A) Removing dissolved gases
B) Forming floc particles
C) Adjusting pH
D) Disinfection

8: Why is the density of water highest at 4 degrees Celsius?
A) Water molecules repel each other
B) Hexagonal arrangement of water molecules
C) Increase in molecular motion
D) Decrease in molecular attraction

9: Which method of water softening involves the addition of lime and soda ash?
A) Reverse osmosis
B) Ion exchange
C) Lime-soda ash softening
D) Distillation

10: How does water’s high specific heat capacity contribute to its role as a temperature regulator?
A) By facilitating ion exchange
B) By preventing freezing
C) By absorbing and releasing heat
D) By increasing molecular motion

11: In the molecular structure of water, what causes the bent shape with a 104.5-degree angle?
A) Lone pairs of electrons
B) Hydrogen bonding
C) Linear arrangement
D) Tetrahedral arrangement

12: What is the primary purpose of disinfection in water treatment?
A) Removing dissolved gases
B) Neutralizing acidity
C) Killing microorganisms
D) Adjusting pH

13: Which type of water hardness is not affected by boiling?
A) Temporary hardness
B) Permanent hardness
C) Both
D) Neither

14: How does the presence of hard water affect the formation of lather with soap?
A) Enhances lather formation
B) Reduces lather formation
C) Has no effect
D) Turns lather yellow

15: In the composition by volume of water vapor formed during the combustion of hydrogen, what is the ratio of volumes between hydrogen and oxygen?
A) 1:1
B) 1:2
C) 2:1
D) 2:2

Answers and Explanations

Make sure you actually try answering these questions yourself.

1. (A) Temporary hardness
Explanation: Boiling removes temporary hardness by causing the precipitation of calcium carbonate.

2. (C) 1.5 volumes
Explanation: The balanced equation (2H2​+O2​→2H2​O) indicates a 2:1 ratio of hydrogen to oxygen.

3: (A) Filtration
Explanation: Ion exchange occurs during the filtration process in water softening using ion exchange resins.

4. (B) Oxygen
Explanation: Oxygen has a higher electronegativity, leading to water’s polarity.

5. (C) 2.5 volumes
Explanation: The balanced equation requires one volume of oxygen for every two volumes of hydrogen.

6: (A) Temporary hardness
Explanation: Bicarbonate ions are associated with temporary hardness.

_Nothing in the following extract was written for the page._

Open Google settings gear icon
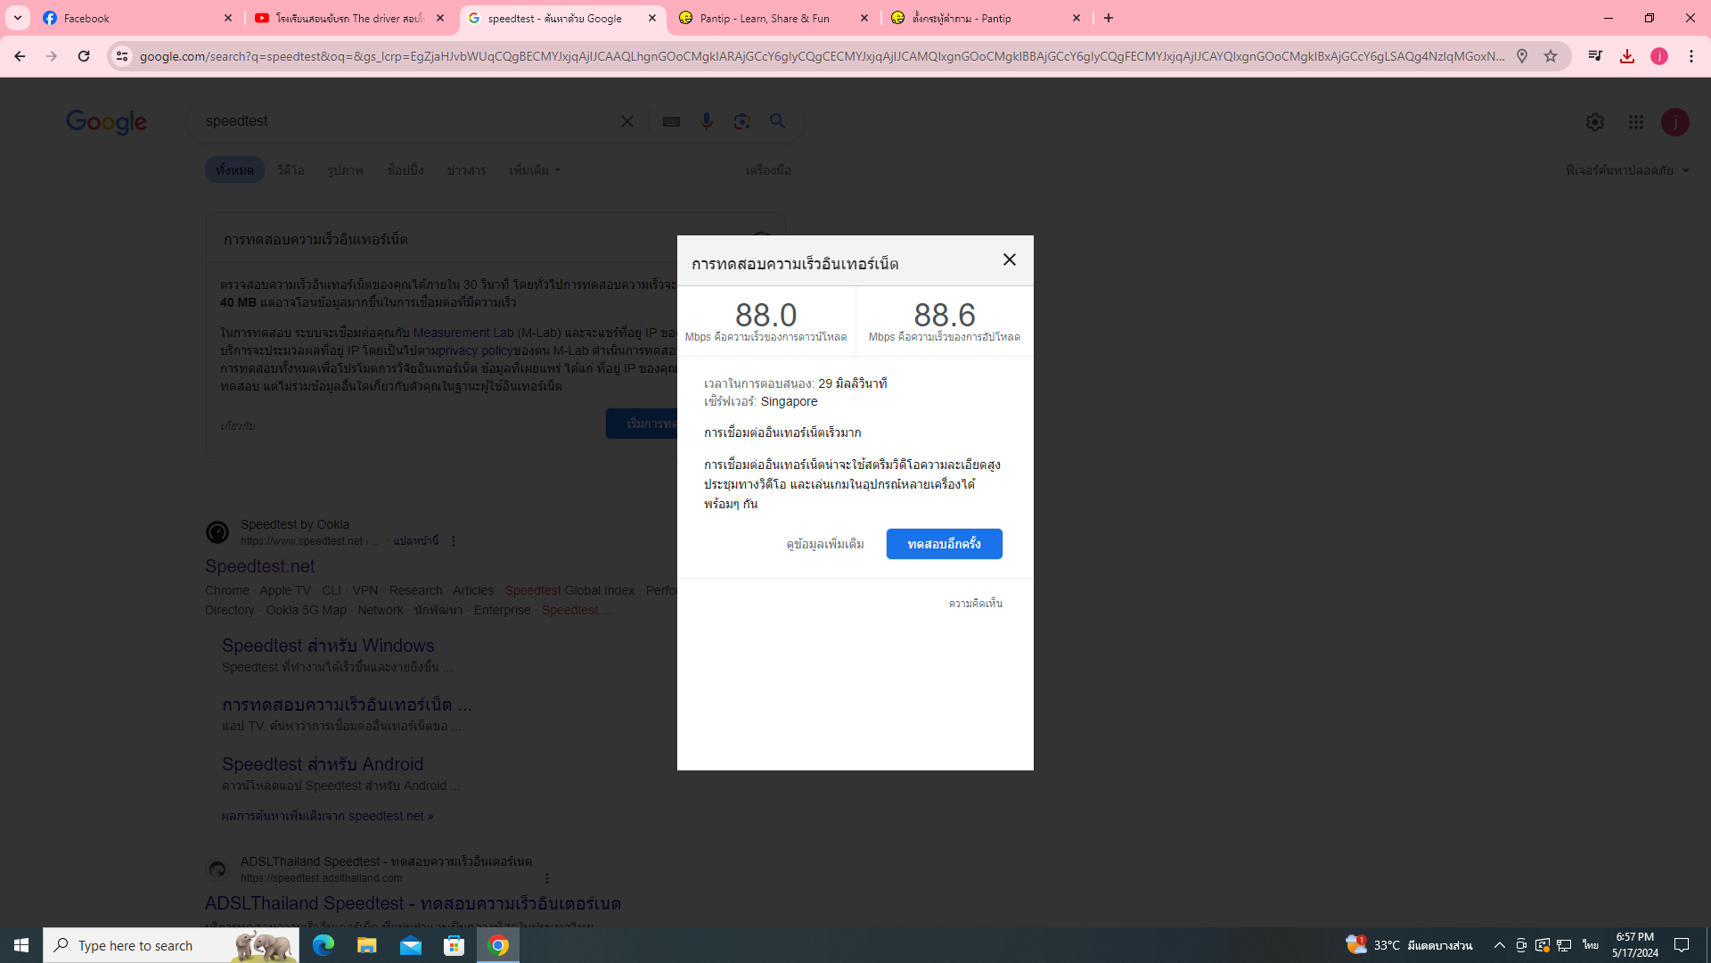 (1594, 122)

7: (B) Forming floc particles
Explanation: Coagulation involves creating floc particles that aid in the removal of impurities.

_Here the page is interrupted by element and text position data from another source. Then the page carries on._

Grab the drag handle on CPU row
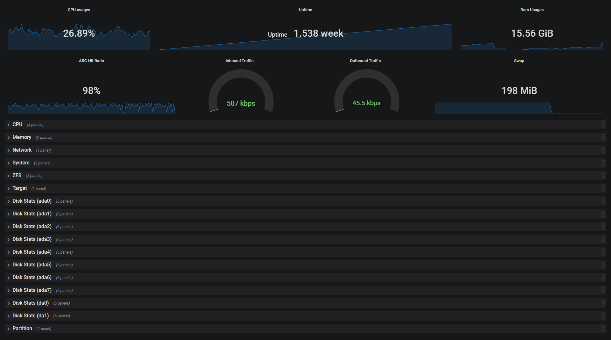The width and height of the screenshot is (611, 340). 603,125
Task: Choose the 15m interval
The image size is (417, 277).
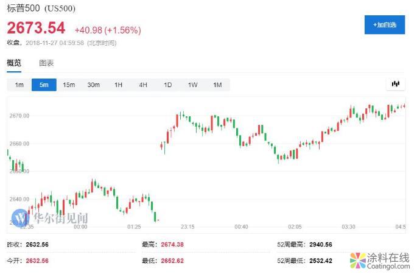Action: click(x=69, y=85)
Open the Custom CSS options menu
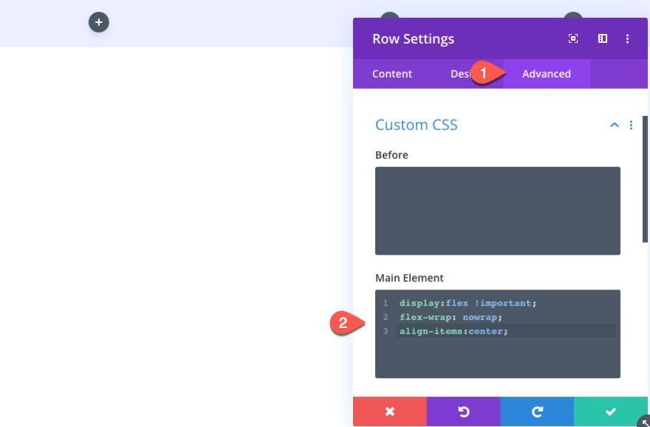Viewport: 650px width, 427px height. (x=632, y=126)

8. (B) Hexagonal arrangement of water molecules
Explanation: At 4 degrees Celsius, water molecules form a hexagonal arrangement, resulting in maximum density.

9: (C) Lime-soda ash softening
Explanation: Lime and soda ash are added to precipitate calcium and magnesium ions.

10. (C) By absorbing and releasing heat
Explanation: Water’s high specific heat capacity allows it to absorb and release large amounts of heat.

11: (A) Lone pairs of electrons
Explanation: Lone pairs of electrons on oxygen cause repulsion, resulting in a bent shape.

12: (C) Killing microorganisms
Explanation: Disinfection is done to eliminate harmful microorganisms.

13: B) Permanent hardness
Explanation: Permanent hardness is caused by non-carbonate ions and is not removed by boiling.

14: B) Reduces lather formation
Explanation: Hard water forms insoluble precipitates with soap, reducing its effectiveness.

15: (C) 2:1
Explanation: The balanced chemical equation (2H2 ​+ O2 ​→ 2H2​O) indicates a 2:1 ratio of hydrogen to oxygen.